Event Order: If Tb[Q] > Ta[Q] and Tb[P] < Ta[P], (i.e., event b occurs first on node Q, and a occurs first on node P), then a and b are considered concurrent, denoted as a <-> b, which is the concurrent relationship that Lamport Timestamps cannot represent.
3.3 Big Data System Structure
Briefly describe what a big data system is and what needs to be considered and balanced when building a big data system
Big Data System: A high-performance, scalable, highly available, fault-tolerant, secure, and easy-to-use hardware and software system that integrates big data processing functions such as data collection and preprocessing, storage and management, processing and analysis, and visualization presentation; used to help users discover valuable information and knowledge hidden in big data, grasp business realities, and predict business trends.
The structure of a big data system depends on the needs and macro decisions of building the big data system, including business goals, data source types and characteristics, performance requirements, batch processing/stream processing (computing framework), technology selection, etc.
3.3.1 Traditional BI Architecture
Data Source + ETL + Data Warehouse + Analysis Reports
- Focused on structured analysis around data warehouses, lacking unstructured analysis.

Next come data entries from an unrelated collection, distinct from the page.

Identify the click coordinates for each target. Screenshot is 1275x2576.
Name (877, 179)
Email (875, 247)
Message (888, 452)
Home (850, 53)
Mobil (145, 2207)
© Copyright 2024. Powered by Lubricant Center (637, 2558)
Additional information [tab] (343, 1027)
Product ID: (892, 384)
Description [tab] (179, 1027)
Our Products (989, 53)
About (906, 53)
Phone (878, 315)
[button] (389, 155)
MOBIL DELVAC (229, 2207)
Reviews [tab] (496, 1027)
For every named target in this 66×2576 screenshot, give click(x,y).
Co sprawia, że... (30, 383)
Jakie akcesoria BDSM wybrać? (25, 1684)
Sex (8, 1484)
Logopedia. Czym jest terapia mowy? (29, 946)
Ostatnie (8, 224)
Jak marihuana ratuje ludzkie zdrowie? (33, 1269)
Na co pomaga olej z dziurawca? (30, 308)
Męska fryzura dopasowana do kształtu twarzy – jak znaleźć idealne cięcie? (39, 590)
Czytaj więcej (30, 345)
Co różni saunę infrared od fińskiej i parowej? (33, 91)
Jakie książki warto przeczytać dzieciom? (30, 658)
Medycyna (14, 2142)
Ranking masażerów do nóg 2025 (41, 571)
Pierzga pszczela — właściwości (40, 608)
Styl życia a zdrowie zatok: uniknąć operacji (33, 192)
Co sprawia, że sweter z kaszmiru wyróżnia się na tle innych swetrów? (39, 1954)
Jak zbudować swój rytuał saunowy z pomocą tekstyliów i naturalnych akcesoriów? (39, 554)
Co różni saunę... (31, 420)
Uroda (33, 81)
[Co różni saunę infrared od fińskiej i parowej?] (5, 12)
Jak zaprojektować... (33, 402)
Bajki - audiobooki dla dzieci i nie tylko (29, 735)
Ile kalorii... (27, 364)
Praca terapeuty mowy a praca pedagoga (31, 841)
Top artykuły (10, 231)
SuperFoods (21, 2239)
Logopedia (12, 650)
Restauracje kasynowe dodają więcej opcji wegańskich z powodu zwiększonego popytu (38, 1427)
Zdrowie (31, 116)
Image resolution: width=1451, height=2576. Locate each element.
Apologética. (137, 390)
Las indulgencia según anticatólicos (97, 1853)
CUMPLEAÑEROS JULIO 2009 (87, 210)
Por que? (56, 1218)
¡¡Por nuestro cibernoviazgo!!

- Complex and bloated ETL data preprocessing functions.
- ACID characteristics affect performance, unable to handle large-scale data.
3.3.2 Batch Processing Architecture
Data Source + ETL + Data Storage + Batch Processing + Analysis Reports
- Advantages: Simple and easy to use, replacing BI components with big data components during technology selection.
- Disadvantages: ① Lacks the flexibility of data warehouse support for business, requiring manual customization for a large number of reports and complex drill-down scenarios; ② Primarily batch processing, lacking real-time support.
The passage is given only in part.